Rogério Medeiros Garcia de Lima

Desde a invasão do Iraque pelos Estados Unidos e tropas aliadas, sem a prévia autorização da Organização das Nações Unidas, muito se tem criticado o país da América do Norte.

sexta-feira, 10 de setembro de 2004

Atualizado em 9 de setembro de 2004 09:41

Judiciário e democracia


Rogério Medeiros Garcia de Lima*

Desde a invasão do Iraque pelos Estados Unidos e tropas aliadas, sem a prévia autorização da Organização das Nações Unidas, muito se tem criticado o país da América do Norte. Com igual razão, criticávamos o governo de Washington nos anos 1960, em razão do apoio aos regimes militares autoritários vigorantes na América Latina.
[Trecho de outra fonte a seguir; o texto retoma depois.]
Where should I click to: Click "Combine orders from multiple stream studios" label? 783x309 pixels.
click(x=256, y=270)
No entanto, não podemos deixar de reconhecer a eficiência da democracia norte-americana e dos mecanismos constitucionais de proteção às liberdades civis vigentes naquele país.
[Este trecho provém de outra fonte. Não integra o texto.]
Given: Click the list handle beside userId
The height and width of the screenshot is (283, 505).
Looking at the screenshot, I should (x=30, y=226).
Efetivamente, ao longo dos séculos a Suprema Corte dos Estados Unidos proferiu célebres decisões sobre segregação racial, liberdade de expressão, aborto e pena de morte. Há poucos dias, dentro da sua tradição democrática, aquela Corte reconheceu o direito de qualquer cidadão detido, americano ou não, ser ouvido por uma corte de Justiça. A decisão se aplicou a grupo pessoas mantidas encarceradas na base norte-americana de Guantánamo. São suspeitas de participação nos atentados de 11 de setembro de 2001. Segundo princípio tradicional do Direito norte-americano, nenhuma autoridade pode manter cidadãos presos por tempo indefinido e sem acusação formal.
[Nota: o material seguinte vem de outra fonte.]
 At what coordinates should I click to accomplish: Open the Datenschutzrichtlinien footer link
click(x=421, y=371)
Fatores históricos e culturais incutiram nos norte-americanos a valorização das liberdades civis. As colônias inglesas da América do Norte, a partir do século XVII, foram povoadas por levas de imigrantes, oriundos da Inglaterra, Escócia e Irlanda. Ali aportavam premidos por perseguições políticas ou religiosas. Conheciam bem a experiência inglesa e incorporaram à Constituição a influência de Locke, Montesquieu e Rousseau. Também estavam familiarizados com o traumático emprego de leis de extinção dos direitos civis, como a promulgada na Irlanda, durante o breve reinado de Jaime II, rei da Inglaterra. A antiga lei condenara milhares de pessoas ao exílio ou à morte, sem direito à defesa e ao julgamento justo.

Naquele final do século XVIII, os americanos estavam conscientes de elaborar uma Constituição que assegurava a construção de uma grande nação. Benjamin Franklin, considerado a alma do grupo de fundadores federalistas, discursou em Filadélfia. Dizia ter observado o sol pintado na parede, atrás da sala presidencial. Embora os pintores tenham dificuldade em exprimir a diferença entre o sol que se levanta e o sol que se põe, o orador se sentia feliz. Naquele instante, firmada a nova Constituição, tinha segurança de que o quadro mostrava o sol nascente.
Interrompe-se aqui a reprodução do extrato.